PAGE EXCERPT:
Do you have any quotes to live by or think of often?
In some respects, I am a bit like Rumpole of the Bailey. He was a mythical lawyer created by Sir John Mortimer QC in London, based on memories of his father. He was a barrister who filled the boring moments of legal life with reciting reams of Shakespearean verse or famous poetry: Wordsworth, Tennyson, W.B. Yeats, or Auden. Because at Christmas-time my father gave us, his children, vinyl records of oral Shakespeare, I could always fill the lonely moments with this immortal poetry. Shakespeare is meant to be said and heard, not just read. In the law courts, in a lecture hall, or in darkest Afghanistan, I could always switch my mind to Shakespeare and other poets. It was hard getting the texts into the mind to be said by heart. And it became harder still to learn the passages after school days were done. But once the verses were imprinted on the mind, they remain to occasion delight, decades afterward.
My grandmother remarried when I was very young. Her new husband was the national treasurer of the Australian Communist Party. That was not necessarily a good career move for her to make at the time. But in their lounge room in Sydney was Boccaccio’s Decameron. And oddly alongside were the Collected Works of V.I. Lenin. Boccaccio excited me with his stories of sexual pleasure. But Lenin’s works left indelible memories of a brilliant political organiser. Two of his sayings I have never forgotten and often quote:
“The person who writes the minutes rules the organisation”; and
“The enemy to action is the blank page”.

DATA UNDER STUDY:
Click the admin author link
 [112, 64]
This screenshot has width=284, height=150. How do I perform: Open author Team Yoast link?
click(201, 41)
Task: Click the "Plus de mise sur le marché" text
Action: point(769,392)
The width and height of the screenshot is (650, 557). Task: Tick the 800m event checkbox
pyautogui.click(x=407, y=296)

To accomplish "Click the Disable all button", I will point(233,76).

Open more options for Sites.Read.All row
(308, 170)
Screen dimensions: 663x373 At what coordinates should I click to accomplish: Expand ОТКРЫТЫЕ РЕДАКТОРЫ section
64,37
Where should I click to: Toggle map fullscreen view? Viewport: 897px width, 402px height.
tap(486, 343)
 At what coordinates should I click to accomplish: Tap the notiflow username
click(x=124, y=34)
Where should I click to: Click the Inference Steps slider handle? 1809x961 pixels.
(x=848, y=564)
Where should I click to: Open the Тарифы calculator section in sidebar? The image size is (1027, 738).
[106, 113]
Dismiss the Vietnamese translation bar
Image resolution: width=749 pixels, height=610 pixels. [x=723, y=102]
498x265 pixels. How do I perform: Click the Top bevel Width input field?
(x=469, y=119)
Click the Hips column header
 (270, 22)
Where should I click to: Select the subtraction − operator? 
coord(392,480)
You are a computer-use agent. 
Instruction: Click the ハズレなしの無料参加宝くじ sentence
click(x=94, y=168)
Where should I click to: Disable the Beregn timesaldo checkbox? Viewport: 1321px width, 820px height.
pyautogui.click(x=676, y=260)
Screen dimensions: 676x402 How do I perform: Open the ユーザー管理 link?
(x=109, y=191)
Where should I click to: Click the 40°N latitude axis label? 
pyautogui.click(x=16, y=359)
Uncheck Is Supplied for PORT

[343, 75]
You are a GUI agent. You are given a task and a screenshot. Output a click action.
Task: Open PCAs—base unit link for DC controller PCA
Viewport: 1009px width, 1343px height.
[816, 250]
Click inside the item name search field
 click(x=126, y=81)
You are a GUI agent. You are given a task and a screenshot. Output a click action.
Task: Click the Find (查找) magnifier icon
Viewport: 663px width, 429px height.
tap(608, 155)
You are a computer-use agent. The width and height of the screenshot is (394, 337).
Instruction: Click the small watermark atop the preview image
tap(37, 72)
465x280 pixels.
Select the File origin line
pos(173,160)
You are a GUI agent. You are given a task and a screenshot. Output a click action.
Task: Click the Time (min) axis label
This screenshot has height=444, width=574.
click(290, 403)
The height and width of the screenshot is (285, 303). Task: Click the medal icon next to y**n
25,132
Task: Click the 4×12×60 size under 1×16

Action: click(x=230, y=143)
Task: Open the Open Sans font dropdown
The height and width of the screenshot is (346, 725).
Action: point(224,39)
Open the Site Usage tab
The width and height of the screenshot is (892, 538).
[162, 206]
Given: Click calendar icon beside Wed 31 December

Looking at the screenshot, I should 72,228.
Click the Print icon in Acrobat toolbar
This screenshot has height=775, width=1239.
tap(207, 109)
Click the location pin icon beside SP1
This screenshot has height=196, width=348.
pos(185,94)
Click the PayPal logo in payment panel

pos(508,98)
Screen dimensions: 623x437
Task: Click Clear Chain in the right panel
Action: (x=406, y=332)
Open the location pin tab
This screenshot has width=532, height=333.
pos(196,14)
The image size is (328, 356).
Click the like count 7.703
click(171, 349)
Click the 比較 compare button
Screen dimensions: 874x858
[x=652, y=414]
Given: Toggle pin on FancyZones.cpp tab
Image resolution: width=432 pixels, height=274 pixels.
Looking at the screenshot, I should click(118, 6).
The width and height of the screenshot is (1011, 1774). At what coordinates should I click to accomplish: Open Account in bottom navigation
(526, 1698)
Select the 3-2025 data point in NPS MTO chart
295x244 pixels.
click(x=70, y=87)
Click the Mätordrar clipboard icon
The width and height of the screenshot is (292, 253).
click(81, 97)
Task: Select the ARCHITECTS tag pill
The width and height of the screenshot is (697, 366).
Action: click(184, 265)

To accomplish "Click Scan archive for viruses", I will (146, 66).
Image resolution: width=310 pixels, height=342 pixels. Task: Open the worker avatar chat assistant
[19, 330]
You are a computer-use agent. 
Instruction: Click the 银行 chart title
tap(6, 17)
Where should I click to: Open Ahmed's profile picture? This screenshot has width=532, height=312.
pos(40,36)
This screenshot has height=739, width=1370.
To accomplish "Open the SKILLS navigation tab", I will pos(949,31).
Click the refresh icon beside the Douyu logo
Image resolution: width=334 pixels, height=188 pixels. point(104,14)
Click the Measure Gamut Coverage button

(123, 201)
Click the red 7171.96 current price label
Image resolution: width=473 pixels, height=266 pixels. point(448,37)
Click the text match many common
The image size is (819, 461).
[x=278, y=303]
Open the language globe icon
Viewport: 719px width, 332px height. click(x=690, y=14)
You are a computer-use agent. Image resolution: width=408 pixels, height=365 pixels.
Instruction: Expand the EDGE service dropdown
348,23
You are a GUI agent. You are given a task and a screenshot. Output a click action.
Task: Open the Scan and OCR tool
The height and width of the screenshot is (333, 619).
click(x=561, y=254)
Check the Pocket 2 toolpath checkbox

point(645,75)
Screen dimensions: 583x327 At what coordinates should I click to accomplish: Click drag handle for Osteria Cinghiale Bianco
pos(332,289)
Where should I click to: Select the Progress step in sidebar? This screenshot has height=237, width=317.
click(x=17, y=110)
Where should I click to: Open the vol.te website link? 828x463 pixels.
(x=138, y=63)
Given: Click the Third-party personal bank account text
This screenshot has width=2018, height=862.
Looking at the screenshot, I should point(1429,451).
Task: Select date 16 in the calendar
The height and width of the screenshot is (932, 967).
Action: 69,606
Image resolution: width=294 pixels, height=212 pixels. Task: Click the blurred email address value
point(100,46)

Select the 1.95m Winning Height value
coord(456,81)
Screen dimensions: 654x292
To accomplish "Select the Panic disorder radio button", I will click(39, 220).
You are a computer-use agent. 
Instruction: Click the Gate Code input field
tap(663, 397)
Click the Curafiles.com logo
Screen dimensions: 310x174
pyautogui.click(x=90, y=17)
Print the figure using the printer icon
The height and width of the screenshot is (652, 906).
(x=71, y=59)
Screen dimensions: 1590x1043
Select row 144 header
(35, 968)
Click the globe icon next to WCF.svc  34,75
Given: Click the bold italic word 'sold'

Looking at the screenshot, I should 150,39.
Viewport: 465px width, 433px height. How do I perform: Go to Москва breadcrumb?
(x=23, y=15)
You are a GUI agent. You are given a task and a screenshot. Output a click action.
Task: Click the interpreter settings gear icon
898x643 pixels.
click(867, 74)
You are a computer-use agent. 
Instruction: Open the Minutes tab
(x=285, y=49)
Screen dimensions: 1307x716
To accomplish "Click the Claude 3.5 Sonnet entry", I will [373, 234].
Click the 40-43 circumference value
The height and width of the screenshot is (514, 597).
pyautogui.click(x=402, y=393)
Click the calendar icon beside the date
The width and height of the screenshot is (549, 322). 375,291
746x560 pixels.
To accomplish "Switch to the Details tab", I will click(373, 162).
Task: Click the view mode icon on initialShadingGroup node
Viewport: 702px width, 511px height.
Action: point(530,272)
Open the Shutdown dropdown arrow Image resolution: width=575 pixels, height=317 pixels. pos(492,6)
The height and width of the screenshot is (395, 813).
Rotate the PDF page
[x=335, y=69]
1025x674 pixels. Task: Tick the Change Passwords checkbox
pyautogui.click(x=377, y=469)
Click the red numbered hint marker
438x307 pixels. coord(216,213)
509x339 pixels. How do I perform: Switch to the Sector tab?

TASK ITEM:
Continue the reflection on memorized Shakespeare and Lenin's sayings, starting after its final quoted line.

REPLY TO THE EXERCISE:
Most of the rest of Lenin’s advice I have forgotten. But these two aphorisms are reminders of the importance of self-organisation and of getting things done, not just dreaming about things.
Professor Julius Stone was Jewish. He was a legal realist, like Roscoe Pound in the United States. Basically, he had contempt for the illusions of “strict and complete legalism” of conservative lawyers. Yet like the Brothers Grimm and V.I. Lenin, Stone taught his students a message of focussed action, to make the world a better place. From the Wisdom of the Fathers, a book of Jewish Talmudic writings, Stone would often quote: “It is not given to us to cure all of the wrongs of this world. But neither are we released from the obligation to try.”
And in my primary school in 1949, my teacher, Keith Gorringe, who had fought in the Pacific War, gave all the students in our public school a copy of the Universal Declaration of Human Rights. It had been adopted by the UN General Assembly in December 1948. Our teacher told us to study its words closely. Unless our generation could avoid war, we would continue to destroy one another, especially with the new nuclear weapons. Later I was to learn from Philippe Sands’ book East West Street. On the Origins of Crimes Against Humanity (Weidenfeld & Nicolson, 2016) that individual human beings could make a difference. They could devise and enforce the universal principles of human rights. These would offer comprehensive ethical rules in the place of Grimm’s fairy stories. They could do better as formulas for political action than V.I. Lenin’s brutal formulae for revolution. I was a serious student. Books were my companions.